The U.S. is holding back assistance that might aid the Gabon government but continuing operational activities in the country, including diplomatic and consular operations supporting U.S. citizens.
The move is in line with steps taken by Economic Community of Central African States, the African Union, and other international partners.
“The U.S. government is pausing certain foreign assistance programs benefiting the government of Gabon while we evaluate the unconstitutional intervention by members of the country’s military,” Blinken said.
* Army officers in Gabon seized power on Aug. 30, annulling an election minutes after an announcement that President Ali Bongo had won, which they said was not credible.
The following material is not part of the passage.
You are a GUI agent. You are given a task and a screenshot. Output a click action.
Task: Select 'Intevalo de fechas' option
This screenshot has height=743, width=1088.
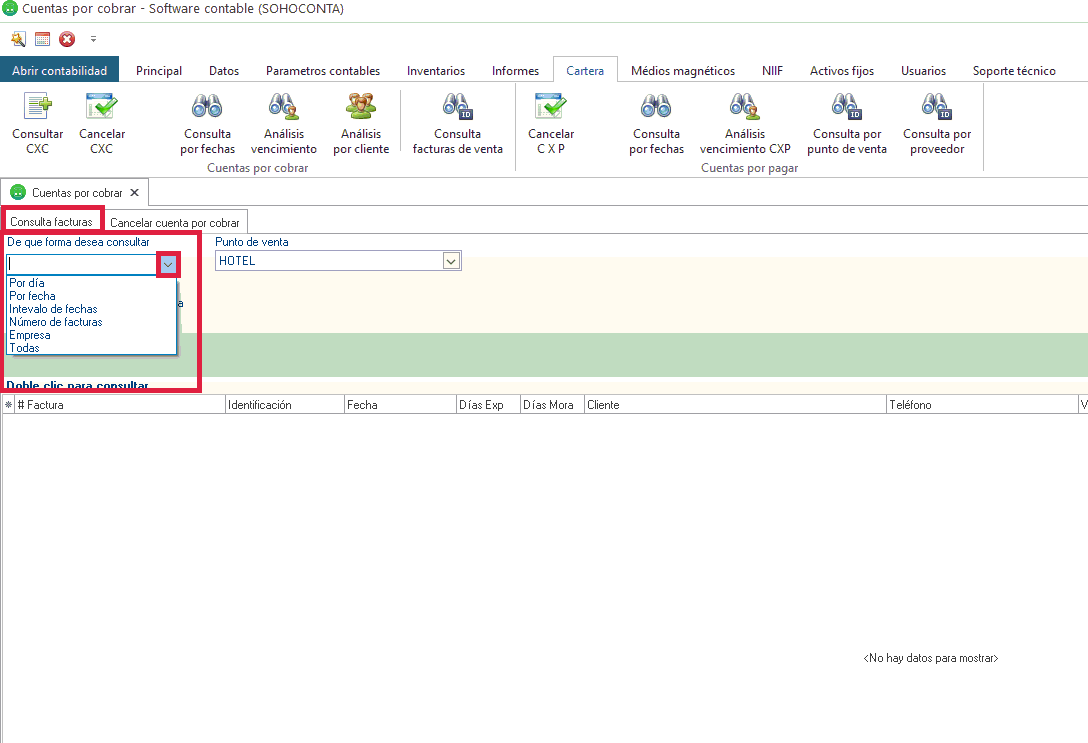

Bongo had been in power since 2009.
* The junta has promised to oversee free and fair elections, but has not given a precise timetable for organising them.
* A 24-month transition to elections in Gabon would be “reasonable” after last month’s coup, junta-appointed Prime Minister Raymond Ndong Sima was quoted as saying by French news agency AFP earlier this month.
* The Bongo family’s dynastic rule in the Central African oil producer had created widespread discontent, with critics saying the Bongos did little to share Gabon’s wealth with its 2.3 million people.
* The African Union suspended Gabon’s membership following the coup.